How private equity and (activist) hedge funds can help by reducing agency costs

Private Equity 04 May 2009

As the Financial Times observed today in a piece about “gathering confidence” in the hedge fund industry, “The role of hedge funds in the rebuilding of Wall Street is still being written.”

While this may sound like empty cheer leading, the hedge fund model might actually have a lot to contribute to the success of US corporations – this according to an interesting article by University of Oregon professor Robert Illig (published in the Fall 2008 Alabama Law Review).

Illig argues that the corporate oversight role often ascribed to institutional investors is not being adequately fulfilled since institutional investors (mutual and pension funds) are unable to charge performance fees:

“If institutional fund managers were permitted to adopt a similar compensation scheme [as private equity and hedge funds], their interests and the interests of their investors would merge. As a result, they would be transformed into ideal servants of shareholder interests, capable of bringing much-needed discipline to corporate America.”

Whack-a-mole

Illig laments that despite their shared interest in corporate profits, institutional investors remain “largely passive” and generally elect to just sell their stakes in under performers rather that stick it out and vote for fundamental corporate changes (what other academics have termed “rationally apathetic”).

He says that such an approach is tantamount to a game of “whack-a-mole” where agency costs suppressed through corporate governance can reincarnate themselves as agency costs at the institutional investor level.

## Supplied material
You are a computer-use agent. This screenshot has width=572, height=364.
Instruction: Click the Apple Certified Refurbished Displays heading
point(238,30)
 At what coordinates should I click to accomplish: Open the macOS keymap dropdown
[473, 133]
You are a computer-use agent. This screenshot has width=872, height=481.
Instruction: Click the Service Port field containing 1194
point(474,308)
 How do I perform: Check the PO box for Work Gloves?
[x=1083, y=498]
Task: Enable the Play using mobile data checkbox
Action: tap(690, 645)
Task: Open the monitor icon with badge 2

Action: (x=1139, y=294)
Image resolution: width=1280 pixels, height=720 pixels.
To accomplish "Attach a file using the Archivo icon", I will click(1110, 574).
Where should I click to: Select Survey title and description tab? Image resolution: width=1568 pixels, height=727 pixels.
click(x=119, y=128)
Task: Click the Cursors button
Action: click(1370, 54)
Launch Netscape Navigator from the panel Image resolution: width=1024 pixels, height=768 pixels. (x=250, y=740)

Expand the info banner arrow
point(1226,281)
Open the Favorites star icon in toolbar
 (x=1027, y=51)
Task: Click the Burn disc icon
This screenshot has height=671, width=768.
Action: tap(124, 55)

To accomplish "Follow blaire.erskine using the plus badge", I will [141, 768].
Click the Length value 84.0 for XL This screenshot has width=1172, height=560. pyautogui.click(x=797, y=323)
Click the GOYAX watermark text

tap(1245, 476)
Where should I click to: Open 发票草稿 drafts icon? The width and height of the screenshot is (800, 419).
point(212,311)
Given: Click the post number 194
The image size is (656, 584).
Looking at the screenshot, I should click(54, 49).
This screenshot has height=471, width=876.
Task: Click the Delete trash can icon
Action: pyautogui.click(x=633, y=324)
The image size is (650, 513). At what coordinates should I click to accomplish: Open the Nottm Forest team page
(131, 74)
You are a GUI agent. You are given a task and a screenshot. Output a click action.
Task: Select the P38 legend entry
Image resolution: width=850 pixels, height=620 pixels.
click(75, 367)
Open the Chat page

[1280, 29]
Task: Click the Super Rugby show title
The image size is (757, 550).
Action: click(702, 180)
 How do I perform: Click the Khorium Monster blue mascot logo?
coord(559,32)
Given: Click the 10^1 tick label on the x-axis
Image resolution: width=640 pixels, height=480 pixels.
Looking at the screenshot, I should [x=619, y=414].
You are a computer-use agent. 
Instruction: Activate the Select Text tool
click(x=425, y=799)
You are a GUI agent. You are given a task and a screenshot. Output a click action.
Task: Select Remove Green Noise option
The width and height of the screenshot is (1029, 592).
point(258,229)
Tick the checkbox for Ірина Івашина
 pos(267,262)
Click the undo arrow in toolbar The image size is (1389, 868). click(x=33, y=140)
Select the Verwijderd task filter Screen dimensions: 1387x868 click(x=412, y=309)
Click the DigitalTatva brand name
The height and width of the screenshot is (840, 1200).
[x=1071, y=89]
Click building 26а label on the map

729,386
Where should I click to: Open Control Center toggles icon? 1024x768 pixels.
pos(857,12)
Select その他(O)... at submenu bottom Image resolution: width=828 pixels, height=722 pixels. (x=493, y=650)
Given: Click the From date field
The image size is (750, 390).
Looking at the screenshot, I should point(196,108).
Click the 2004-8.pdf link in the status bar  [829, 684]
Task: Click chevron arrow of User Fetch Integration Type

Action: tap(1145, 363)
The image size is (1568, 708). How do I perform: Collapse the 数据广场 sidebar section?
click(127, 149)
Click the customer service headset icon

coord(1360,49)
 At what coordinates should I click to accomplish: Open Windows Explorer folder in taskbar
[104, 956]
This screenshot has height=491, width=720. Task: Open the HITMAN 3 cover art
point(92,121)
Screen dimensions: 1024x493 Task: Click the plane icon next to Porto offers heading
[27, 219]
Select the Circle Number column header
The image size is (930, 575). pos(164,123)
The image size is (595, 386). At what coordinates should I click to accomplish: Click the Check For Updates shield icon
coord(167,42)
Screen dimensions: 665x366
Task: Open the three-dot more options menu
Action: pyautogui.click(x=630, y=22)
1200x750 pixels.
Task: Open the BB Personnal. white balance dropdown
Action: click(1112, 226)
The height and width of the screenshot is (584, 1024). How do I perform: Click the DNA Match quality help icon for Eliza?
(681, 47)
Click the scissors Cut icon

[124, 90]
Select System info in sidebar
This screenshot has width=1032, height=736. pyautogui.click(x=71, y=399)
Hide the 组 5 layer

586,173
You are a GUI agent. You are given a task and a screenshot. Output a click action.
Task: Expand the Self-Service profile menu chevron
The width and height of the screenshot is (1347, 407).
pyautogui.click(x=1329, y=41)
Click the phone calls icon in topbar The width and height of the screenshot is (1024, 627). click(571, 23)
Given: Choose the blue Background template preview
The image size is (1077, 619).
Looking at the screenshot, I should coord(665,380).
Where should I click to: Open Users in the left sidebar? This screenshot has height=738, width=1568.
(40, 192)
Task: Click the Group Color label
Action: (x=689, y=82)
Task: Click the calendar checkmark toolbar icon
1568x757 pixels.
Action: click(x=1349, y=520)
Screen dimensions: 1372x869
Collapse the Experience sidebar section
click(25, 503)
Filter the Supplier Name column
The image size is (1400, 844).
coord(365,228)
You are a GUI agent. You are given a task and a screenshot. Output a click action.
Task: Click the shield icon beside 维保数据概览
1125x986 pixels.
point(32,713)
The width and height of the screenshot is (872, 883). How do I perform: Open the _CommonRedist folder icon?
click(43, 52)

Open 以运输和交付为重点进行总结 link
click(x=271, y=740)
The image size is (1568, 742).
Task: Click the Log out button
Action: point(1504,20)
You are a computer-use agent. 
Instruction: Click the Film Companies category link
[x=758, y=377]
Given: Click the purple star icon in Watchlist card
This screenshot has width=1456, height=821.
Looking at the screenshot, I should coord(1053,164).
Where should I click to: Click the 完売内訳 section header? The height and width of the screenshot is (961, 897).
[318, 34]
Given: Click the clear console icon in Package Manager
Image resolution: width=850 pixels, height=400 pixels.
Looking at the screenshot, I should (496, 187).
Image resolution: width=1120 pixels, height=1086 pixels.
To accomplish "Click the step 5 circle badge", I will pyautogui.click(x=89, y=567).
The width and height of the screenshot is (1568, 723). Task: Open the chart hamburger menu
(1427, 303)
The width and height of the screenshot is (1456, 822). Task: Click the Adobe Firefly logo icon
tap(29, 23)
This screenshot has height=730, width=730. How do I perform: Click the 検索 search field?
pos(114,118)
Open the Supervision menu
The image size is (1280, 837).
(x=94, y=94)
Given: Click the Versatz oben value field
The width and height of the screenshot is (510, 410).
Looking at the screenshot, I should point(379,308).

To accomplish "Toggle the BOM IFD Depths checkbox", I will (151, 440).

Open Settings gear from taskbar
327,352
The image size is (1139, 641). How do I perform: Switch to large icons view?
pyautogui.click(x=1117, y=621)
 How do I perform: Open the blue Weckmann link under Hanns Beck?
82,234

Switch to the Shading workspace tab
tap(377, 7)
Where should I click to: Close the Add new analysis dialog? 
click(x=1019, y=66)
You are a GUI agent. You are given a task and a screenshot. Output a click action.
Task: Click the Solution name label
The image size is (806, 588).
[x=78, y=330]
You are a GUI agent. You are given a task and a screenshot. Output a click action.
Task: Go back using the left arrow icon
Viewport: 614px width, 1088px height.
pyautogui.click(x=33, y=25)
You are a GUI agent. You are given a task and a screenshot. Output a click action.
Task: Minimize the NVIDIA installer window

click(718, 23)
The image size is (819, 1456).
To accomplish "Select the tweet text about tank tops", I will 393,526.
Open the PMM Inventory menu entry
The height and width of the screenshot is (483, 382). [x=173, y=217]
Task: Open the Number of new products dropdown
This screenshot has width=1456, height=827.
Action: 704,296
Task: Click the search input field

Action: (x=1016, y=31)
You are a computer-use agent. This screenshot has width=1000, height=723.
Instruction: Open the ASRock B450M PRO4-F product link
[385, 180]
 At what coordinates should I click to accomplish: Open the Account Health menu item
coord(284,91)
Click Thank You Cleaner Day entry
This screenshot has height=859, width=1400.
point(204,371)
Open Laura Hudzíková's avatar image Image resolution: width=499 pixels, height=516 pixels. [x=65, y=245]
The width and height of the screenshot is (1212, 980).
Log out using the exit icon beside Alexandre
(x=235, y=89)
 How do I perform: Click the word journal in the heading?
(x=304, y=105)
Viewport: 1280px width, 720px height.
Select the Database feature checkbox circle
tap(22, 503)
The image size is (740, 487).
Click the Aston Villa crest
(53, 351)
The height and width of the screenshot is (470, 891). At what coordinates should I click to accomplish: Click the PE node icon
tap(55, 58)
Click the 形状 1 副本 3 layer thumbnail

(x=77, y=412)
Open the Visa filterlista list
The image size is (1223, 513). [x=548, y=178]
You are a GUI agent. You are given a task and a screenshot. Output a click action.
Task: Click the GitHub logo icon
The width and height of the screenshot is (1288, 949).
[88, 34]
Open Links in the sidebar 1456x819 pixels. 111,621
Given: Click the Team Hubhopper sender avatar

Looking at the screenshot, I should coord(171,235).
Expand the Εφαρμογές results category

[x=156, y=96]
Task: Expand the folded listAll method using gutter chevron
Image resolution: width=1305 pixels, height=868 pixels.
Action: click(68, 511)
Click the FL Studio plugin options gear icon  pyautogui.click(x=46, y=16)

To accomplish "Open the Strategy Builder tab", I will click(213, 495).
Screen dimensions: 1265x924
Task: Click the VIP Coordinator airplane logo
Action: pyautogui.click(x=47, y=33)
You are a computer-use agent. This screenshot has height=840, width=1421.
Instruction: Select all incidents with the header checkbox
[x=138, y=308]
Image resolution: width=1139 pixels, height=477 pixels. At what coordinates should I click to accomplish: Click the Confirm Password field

## Work to complete
1. Print the full article on hedge funds and agency costs, word for word.
2. Output the stretch of the records from their first line through the line containing "(x=1027, y=51)", reproducing each line verbatim and nothing more.

## Solutions per task
1.
How private equity and (activist) hedge funds can help by reducing agency costs

Private Equity 04 May 2009

As the Financial Times observed today in a piece about “gathering confidence” in the hedge fund industry, “The role of hedge funds in the rebuilding of Wall Street is still being written.”

While this may sound like empty cheer leading, the hedge fund model might actually have a lot to contribute to the success of US corporations – this according to an interesting article by University of Oregon professor Robert Illig (published in the Fall 2008 Alabama Law Review).

Illig argues that the corporate oversight role often ascribed to institutional investors is not being adequately fulfilled since institutional investors (mutual and pension funds) are unable to charge performance fees:

“If institutional fund managers were permitted to adopt a similar compensation scheme [as private equity and hedge funds], their interests and the interests of their investors would merge. As a result, they would be transformed into ideal servants of shareholder interests, capable of bringing much-needed discipline to corporate America.”

Whack-a-mole

Illig laments that despite their shared interest in corporate profits, institutional investors remain “largely passive” and generally elect to just sell their stakes in under performers rather that stick it out and vote for fundamental corporate changes (what other academics have termed “rationally apathetic”).

He says that such an approach is tantamount to a game of “whack-a-mole” where agency costs suppressed through corporate governance can reincarnate themselves as agency costs at the institutional investor level.

2.
You are a computer-use agent. This screenshot has width=572, height=364.
Instruction: Click the Apple Certified Refurbished Displays heading
point(238,30)
 At what coordinates should I click to accomplish: Open the macOS keymap dropdown
[473, 133]
You are a computer-use agent. This screenshot has width=872, height=481.
Instruction: Click the Service Port field containing 1194
point(474,308)
 How do I perform: Check the PO box for Work Gloves?
[x=1083, y=498]
Task: Enable the Play using mobile data checkbox
Action: tap(690, 645)
Task: Open the monitor icon with badge 2

Action: (x=1139, y=294)
Image resolution: width=1280 pixels, height=720 pixels.
To accomplish "Attach a file using the Archivo icon", I will click(1110, 574).
Where should I click to: Select Survey title and description tab? Image resolution: width=1568 pixels, height=727 pixels.
click(x=119, y=128)
Task: Click the Cursors button
Action: click(1370, 54)
Launch Netscape Navigator from the panel Image resolution: width=1024 pixels, height=768 pixels. (x=250, y=740)

Expand the info banner arrow
point(1226,281)
Open the Favorites star icon in toolbar
 (x=1027, y=51)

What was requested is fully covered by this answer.